Document section:
Cemil Çiçek (; born 15 November 1946) is a Turkish politician who was the Speaker of the Parliament of Turkey between 4 July 2011 and 7 June 2015. Previously he was Minister of Justice from 2002 to 2007 and Deputy Prime Minister from 2007 to 2011. He was also a Justice and Development Party Member of Parliament from Ankara.

Early life
He was born on 15 November 1946 in Yozgat, Turkey. He graduated from the Law Faculty of Istanbul University. In 1983, he joined the centre-right ANAP. He became an ANAP MP for Yozgat, and in the late 1980s Minister of State responsible for "the family". In this role he was known for his conservative views on matters of sex and marriage.

Political career
He later became Minister for Energy and Natural Resources but was expelled from ANAP in 1997, upon which he joined the Islamic leaning Fazilet Party, which later evolved into the AKP.

He was Minister of Justice in the first AKP government (from 2003 to 2007), when as a former ANAP MP he was thought to be one of the leading figures of the AKP most acceptable to the Turkish military. During his ministry, he had to deal with situations including:
 the 2003 Istanbul bombings 
 the release of former MP Leyla Zana from prison, 
 the prosecutions of a number of police officers accused of torturing prisoners, 
 an attempted suicide bombing of his ministry.

His legislation included stricter controls of prisons (in 2006).

Source material:
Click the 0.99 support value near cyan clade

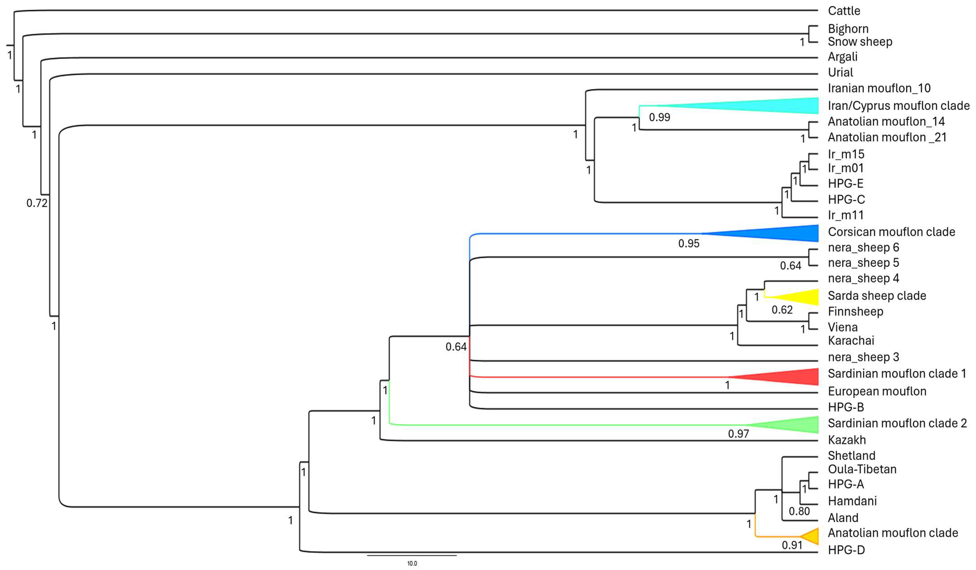tap(659, 117)
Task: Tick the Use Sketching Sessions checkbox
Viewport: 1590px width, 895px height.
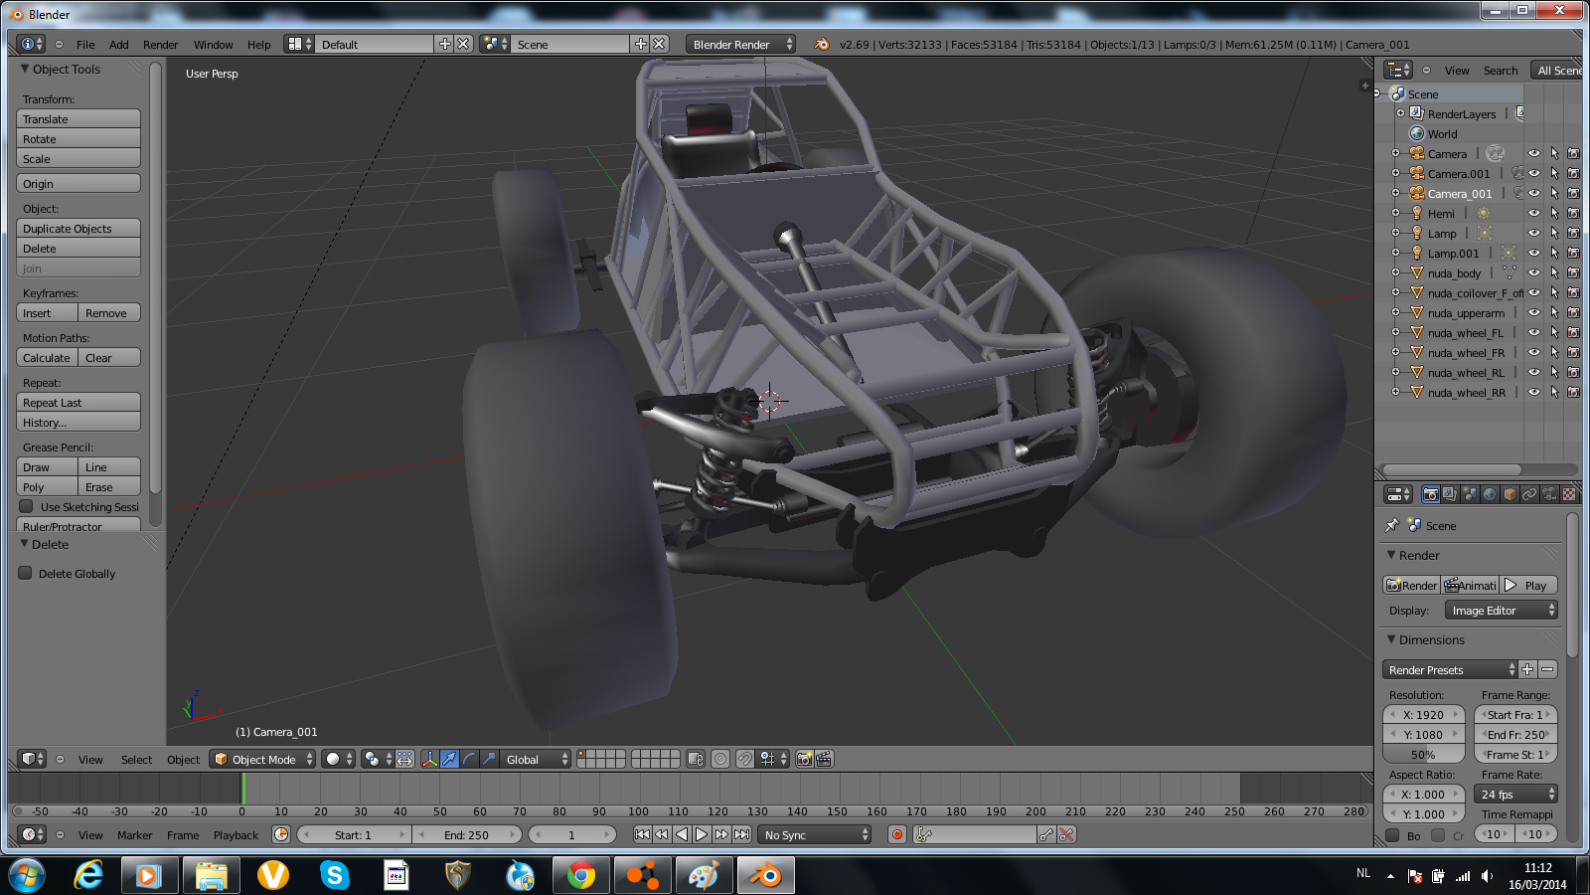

Directive: Continue the biography of Cemil Çiçek from its last sentence. The listing is separate material and has no connection to the text about Cemil Çiçek.

Response to the exercise:
Speaker of the Parliament
Cemil Çiçek of the AKP became the new parliament speaker of Turkey in the third round of voting on 4 July 2011. Çiçek received 302 votes in the first round voting, while Nationalist Movement Party (MHP) parliamentarian Tunca Toskay received 50 votes. The AKP's second candidate, Zelkif Kazdal, received 23 votes and withdrew his nomination after the first round. Çiçek went on to win 322 votes and Tunca Toskay won 52 in the second round of voting. Çiçek was elected as the new speaker with 322 votes in the third round, in which Toskay received 50 votes. Three votes were declared invalid. In his speech after his election, Çiçek appealed to the opposition parties that were boycotting Parliament to take their oaths. "Parliament should be a place of work, not of conflict. We have many issues to solve. We can't afford to waste any time," Çiçek said.

Quotes
 The mentality of the general public is the prime obstacle to rule of law (in Turkey). "Our public does not want justice, they just want their own affairs sorted out. They want to see corruption investigated but they are not ashamed to manage their own affairs corruptly. The public actually doesn't care about corruption. They say "let someone tackle it while we watch and see who wins" as if it were a football match. He then went to blame the professional bodies for not exposing corruption among their members.
 The Islamic world will get nowhere by blaming all its problems on the outside world and making itself out to be a white spoon just pulled out of the milk
 (Upon the release from prison of Leyla Zana..)The Turkish courts have played their part. Now the EU has no excuse (not to begin entry negotiations with Turkey) 
 Article 138 of the Constitution has become extinct in this country (the article that guarantees the independence of the judiciary)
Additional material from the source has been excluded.